Our Full-Employment Division

Why didn’t California’s unemployment office heed past audits? Because real efficiency means fewer jobs.

The report last week that the state Employment Development Department had paid $20 billion in bogus jobless benefit claims, including $810 million to convicts, added to the view that EDD is the government equivalent of a dumpster fire. It came days after a Sacramento Bee report that found that thousands of legitimate applicants for jobless benefits who left out key information might have to wait as long as six months to be interviewed by agency officials to clear the way for them to get benefits.

Those inclined to be charitable might say it was no surprise that massive job losses during the pandemic would overwhelm the agency. But hold on, says State Auditor Elaine Howle, who is retiring in December after 20 years on the job. In reports dating back to the Great Recession in 2008, Howle’s office has consistently pointed out problems with EDD.

In January, she said the agency had a long history of a sluggish response to any higher level of claims, not just the massive surge seen last spring, and had never adopted common best practices. She said that EDD never completed changes in how operators interacted with callers that she recommended in a 2011 – basically, tracking the reasons for the calls. Having such data could have allowed the agency to revamp its website to provide detailed information that would  answer many of the questions often posed by callers, freeing up operators.

But Howle’s most important point was noting that EDD had made no progress on automating claims processing at a time when some government agencies and much of the private sector has been able to use software to sharply improve efficiency in handling such tasks.

Why didn’t EDD go after this low-hanging fruit? Why didn’t Govs. Jerry Brown or Gavin Newsom? The answer is obvious:

In a state where government unions play such a key role in the Democratic juggernaut – supplying contributions and foot soldiers to political campaigns – there is simply no appetite for such reforms. Why? Because increased efficiency can lead to the loss of government jobs.

The story of EDD’s foot-dragging on automation is nothing new for Sacramento. Dr. Keith Richman – the maverick, moderate Northridge Republican elected to the Assembly in 2000 for the first of three terms – was passionate about expanding the number of low-income children enrolled in free state public health programs. An estimated one-third to one-half of all eligible kids weren’t enrolled.

I interviewed Richman, who died in 2010, about his proposed reform: making it simple and easy for parents to sign up their children for the health programs online. He was quickly and flatly told the idea was a non-starter because it would lead to a loss of government jobs.

To paraphrase Monty Python’s Eric Idle, “Every government job is sacred, every government job is great. If a government job is wasted, God gets quite irate.”

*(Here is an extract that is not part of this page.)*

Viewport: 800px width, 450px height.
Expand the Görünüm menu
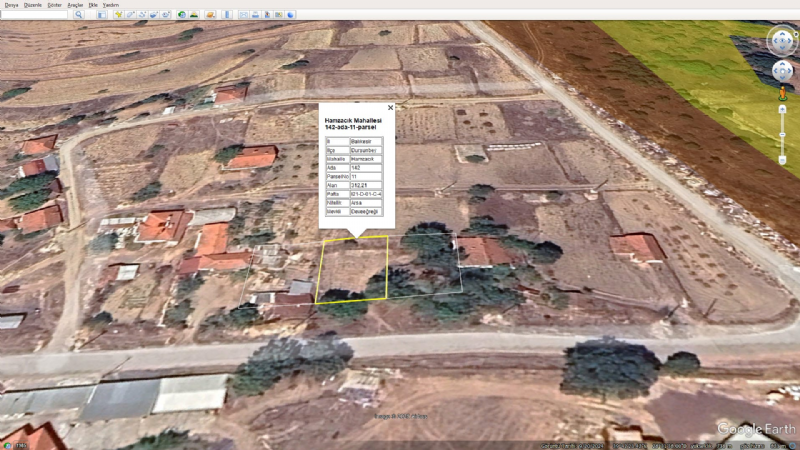pos(54,5)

Yet government unions and their political allies are right to assume that making public employees more efficient would mean fewer such employees – and fewer employees means reduced union dues revenue. They’re fully aware of the years of reports from the McKinsey Center for Government, part of the global McKinsey think tank. The reports have long argued that the productivity revolution seen in much of the private sector beginning in the late 1990s could help local, state and federal governments get much more bang for taxpayers’ bucks.

Fifteen years ago, the McKinsey Center touted bureaucratic record-keeping, claims and payroll processing, and inventory management as areas where private-sector tactics could improve efficiency and cut costs. But in 2017, the center said that gains in digital technology and much more refined data analysis tools could yield huge new efficiencies in government-provided health care – one of the biggest areas of state and federal spending.

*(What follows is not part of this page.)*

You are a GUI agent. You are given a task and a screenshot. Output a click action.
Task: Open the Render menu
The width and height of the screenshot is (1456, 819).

Alas, don’t expect those running the show in Sacramento to heed any of these McKinsey insights any time soon. They’ve got 238,000 state government jobs to protect.

Meanwhile, there’s proof that many of those jobs could easily be trimmed even without better use of tech tools.

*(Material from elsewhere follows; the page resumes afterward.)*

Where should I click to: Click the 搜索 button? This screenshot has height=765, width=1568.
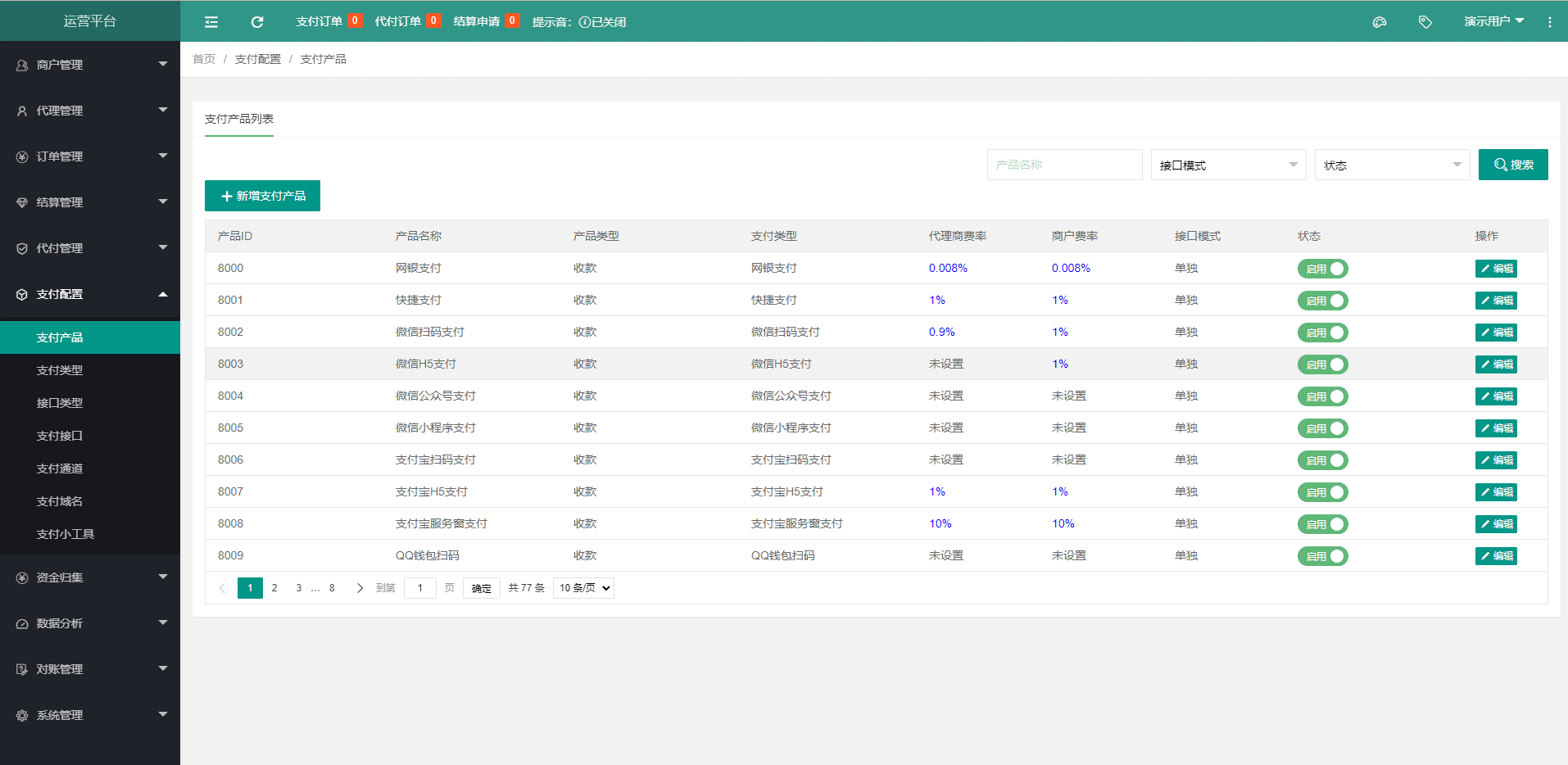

Remember, in late 2008, Gov. Arnold Schwarzenegger began requiring periodic unpaid furloughs for most state workers to reduce spending. Court challenges and the opposition of then-Controller John Chiang sometimes blocked the furloughs. But the state Legislative Analyst’s Office reported that the average state worker had to take 79 unpaid days off before the furloughs were canceled for good.

The predictions that this would lead to huge new problems at state agencies never came to pass. As far as most of the public was concerned, for the most part, the agencies just remained their mediocre selves.

Now, a dozen years later? Same as it ever was.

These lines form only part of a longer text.